Realizing Color‐Tunable and Time‐Dependent Ultralong Afterglow Emission in Antimony‐Doped CsCdCl3 Metal Halide for Advanced Anti‐Counterfeiting and Information Encryption

Abstract Long afterglow luminescent materials have captured intense attention for their unique applications in biological imaging, photodynamic therapy, and optical anti‐counterfeiting. However, achieving highly efficient and tunable ultralong afterglow emission in all‐inorganic metal halides is an open challenge. Herein, Sb 3+ ‐doped hexagonal CsCdCl 3 metal halide is reported via hydrothermal reaction. Upon photoabsorption, the as‐synthesized compounds exhibit dual‐emission bands with a photoluminescence quantum yield (PLQY) of 59.6%, which can be attributed to the self‐trapped exciton emission out of the strong electron‐phonon coupling. After ceasing excitation of 365 nm, bright afterglow emission with the longest duration lasting up to 5000 s is witnessed in Sb 3+ ‐doped CsCdCl 3 . More importantly, the color‐tunable and time‐dependent ultralong afterglow emission is realized via regulating the doping concentration of Sb 3+ , which should be due to the trap electrons increase gradually under high doping concentration.

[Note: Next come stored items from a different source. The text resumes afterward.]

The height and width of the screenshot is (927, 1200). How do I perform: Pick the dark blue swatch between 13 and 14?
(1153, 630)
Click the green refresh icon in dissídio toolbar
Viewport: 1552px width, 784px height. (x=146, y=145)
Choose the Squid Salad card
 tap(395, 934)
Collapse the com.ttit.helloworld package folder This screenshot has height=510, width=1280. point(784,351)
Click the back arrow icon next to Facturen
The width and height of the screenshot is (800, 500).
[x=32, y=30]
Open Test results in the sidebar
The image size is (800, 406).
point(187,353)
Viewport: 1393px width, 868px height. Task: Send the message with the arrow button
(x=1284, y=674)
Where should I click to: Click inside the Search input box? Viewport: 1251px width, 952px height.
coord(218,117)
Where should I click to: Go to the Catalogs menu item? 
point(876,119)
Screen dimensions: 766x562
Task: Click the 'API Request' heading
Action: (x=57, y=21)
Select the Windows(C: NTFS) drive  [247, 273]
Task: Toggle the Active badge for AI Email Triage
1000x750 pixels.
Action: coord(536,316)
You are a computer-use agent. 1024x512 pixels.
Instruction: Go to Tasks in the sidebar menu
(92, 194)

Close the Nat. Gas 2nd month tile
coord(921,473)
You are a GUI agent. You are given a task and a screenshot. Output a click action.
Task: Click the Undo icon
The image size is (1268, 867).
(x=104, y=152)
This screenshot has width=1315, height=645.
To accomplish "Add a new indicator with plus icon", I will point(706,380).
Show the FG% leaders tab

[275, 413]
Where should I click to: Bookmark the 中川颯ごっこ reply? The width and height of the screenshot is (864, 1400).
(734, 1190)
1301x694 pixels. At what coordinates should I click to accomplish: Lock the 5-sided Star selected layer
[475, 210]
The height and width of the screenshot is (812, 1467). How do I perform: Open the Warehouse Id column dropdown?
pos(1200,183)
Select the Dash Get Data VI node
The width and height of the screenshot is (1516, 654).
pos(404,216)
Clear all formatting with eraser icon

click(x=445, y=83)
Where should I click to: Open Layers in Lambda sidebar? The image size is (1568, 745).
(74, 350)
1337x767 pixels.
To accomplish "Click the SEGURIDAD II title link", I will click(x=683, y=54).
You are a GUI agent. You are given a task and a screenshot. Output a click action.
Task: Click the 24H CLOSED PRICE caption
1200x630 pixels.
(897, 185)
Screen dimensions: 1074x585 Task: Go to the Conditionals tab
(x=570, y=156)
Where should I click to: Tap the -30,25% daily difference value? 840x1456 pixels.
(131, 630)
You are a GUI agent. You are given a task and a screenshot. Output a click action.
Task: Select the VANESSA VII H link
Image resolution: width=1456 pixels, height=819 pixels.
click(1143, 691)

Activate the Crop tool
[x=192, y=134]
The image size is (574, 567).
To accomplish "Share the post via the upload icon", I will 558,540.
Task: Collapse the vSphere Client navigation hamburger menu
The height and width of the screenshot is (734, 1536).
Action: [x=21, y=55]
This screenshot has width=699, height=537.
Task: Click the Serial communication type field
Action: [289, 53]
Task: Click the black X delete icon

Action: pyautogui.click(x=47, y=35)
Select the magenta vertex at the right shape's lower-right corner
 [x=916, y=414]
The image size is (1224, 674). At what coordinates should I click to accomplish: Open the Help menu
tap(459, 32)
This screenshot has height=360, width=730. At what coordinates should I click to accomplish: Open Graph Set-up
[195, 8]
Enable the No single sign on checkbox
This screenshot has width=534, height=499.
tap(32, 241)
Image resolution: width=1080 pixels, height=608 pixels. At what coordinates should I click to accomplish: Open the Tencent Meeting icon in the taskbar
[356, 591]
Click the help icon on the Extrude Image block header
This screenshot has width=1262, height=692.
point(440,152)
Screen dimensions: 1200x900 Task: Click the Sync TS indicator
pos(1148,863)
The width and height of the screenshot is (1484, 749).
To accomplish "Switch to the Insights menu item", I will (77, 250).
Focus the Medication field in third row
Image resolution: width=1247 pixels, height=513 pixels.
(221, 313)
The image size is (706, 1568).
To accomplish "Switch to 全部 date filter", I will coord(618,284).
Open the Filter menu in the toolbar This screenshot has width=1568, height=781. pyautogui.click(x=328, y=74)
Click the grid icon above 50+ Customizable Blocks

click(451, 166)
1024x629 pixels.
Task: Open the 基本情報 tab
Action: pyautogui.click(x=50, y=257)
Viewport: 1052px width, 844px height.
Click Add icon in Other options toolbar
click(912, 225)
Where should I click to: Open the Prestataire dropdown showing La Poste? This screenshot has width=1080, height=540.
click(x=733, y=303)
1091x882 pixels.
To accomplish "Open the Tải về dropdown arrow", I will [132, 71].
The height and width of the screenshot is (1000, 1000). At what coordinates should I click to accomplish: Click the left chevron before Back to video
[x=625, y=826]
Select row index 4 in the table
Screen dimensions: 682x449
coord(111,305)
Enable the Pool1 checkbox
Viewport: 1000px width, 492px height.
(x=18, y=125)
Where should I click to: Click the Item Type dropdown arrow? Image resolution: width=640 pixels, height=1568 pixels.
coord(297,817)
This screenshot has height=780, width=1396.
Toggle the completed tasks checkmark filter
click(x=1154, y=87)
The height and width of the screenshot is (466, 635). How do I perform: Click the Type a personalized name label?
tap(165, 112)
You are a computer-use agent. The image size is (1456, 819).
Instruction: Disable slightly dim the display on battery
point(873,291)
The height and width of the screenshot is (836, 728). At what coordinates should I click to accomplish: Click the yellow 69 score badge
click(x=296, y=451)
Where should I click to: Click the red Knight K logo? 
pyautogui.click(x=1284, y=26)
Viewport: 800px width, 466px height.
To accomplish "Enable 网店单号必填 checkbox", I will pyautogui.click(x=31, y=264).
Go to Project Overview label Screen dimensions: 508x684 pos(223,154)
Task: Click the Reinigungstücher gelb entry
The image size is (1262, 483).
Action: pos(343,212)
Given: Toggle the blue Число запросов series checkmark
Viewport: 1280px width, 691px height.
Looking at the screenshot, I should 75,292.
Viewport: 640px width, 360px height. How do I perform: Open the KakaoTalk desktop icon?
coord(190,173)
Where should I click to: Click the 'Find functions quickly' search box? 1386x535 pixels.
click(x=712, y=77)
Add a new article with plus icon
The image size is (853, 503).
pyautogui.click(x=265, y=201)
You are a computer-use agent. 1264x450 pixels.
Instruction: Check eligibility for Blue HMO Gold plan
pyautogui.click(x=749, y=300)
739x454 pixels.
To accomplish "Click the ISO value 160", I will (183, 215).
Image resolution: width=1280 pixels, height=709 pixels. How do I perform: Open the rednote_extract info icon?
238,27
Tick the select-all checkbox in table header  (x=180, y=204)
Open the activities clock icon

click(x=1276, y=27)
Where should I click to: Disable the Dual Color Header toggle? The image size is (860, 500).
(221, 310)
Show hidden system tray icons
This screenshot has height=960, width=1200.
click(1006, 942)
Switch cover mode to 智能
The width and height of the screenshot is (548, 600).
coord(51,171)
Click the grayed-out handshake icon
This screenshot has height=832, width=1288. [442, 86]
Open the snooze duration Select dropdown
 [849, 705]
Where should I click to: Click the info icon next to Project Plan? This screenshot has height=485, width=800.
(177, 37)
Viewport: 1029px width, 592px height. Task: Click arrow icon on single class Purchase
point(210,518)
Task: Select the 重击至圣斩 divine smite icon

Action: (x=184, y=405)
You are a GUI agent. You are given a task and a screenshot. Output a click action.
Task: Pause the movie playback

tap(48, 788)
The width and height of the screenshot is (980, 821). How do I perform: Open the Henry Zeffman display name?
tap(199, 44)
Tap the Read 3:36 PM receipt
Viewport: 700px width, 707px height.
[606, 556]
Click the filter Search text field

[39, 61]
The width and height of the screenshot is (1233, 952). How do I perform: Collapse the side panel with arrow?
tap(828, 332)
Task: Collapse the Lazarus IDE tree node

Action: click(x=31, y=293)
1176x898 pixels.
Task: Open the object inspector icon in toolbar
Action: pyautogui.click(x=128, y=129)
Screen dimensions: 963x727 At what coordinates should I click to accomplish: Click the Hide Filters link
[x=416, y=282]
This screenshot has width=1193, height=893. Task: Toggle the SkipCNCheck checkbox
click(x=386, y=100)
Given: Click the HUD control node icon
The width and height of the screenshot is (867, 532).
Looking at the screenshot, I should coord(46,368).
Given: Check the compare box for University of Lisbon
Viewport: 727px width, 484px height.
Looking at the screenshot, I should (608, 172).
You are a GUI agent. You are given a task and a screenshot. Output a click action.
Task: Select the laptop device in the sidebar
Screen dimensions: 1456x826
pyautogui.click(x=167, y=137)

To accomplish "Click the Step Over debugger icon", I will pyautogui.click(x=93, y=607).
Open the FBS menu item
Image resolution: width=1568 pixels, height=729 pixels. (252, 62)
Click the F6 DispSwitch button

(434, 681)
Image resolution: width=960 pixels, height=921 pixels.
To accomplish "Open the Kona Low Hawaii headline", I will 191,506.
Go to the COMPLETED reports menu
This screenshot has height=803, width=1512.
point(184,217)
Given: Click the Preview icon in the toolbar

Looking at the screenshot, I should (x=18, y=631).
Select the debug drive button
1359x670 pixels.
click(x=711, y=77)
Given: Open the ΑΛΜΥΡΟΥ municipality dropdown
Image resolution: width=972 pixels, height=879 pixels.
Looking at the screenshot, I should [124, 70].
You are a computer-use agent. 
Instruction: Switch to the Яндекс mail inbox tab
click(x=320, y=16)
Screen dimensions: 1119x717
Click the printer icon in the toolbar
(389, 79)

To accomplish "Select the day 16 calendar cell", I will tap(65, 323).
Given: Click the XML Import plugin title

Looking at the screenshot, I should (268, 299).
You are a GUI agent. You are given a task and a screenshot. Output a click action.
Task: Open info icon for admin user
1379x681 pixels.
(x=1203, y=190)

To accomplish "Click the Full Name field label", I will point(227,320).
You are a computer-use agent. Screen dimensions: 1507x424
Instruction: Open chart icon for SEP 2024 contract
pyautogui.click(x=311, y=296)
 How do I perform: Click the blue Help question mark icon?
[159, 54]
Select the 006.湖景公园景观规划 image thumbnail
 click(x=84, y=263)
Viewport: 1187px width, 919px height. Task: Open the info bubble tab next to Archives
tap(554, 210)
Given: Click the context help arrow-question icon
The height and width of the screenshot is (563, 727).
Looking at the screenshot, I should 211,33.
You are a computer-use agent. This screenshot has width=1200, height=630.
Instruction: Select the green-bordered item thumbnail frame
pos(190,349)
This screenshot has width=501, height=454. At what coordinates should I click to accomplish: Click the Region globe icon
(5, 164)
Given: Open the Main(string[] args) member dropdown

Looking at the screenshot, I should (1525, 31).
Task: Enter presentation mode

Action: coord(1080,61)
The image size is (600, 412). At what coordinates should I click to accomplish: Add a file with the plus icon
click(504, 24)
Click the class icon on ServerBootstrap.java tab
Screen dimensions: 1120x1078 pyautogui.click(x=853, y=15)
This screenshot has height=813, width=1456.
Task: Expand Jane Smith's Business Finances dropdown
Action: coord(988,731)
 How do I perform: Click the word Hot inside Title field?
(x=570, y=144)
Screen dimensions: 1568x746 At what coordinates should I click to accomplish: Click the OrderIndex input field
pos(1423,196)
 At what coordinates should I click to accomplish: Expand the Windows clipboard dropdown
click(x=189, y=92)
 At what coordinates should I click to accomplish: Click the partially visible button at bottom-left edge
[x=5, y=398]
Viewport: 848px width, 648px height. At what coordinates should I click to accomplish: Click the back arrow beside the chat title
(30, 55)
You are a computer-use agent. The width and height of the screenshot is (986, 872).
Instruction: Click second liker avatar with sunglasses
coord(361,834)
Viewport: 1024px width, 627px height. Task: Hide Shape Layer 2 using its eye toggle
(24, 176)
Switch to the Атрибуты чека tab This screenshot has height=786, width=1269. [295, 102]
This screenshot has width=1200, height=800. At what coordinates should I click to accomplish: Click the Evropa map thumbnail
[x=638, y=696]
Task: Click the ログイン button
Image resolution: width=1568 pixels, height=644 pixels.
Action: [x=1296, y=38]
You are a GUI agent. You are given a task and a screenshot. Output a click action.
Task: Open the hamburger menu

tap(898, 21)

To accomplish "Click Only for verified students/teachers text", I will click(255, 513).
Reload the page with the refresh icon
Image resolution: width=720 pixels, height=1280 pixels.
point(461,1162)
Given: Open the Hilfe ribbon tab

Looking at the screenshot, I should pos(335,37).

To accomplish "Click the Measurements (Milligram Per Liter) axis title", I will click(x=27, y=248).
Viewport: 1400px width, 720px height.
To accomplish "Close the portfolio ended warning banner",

Given this unusual afterglow emission characteristics, the optical anti‐counterfeiting and information encryption are constructed based on as‐synthesized compounds. These findings not only help further understand the tunable afterglow emission mechanism in all‐inorganic metal halides, but also provide a new strategy for designing novel ultralong afterglow luminescent materials.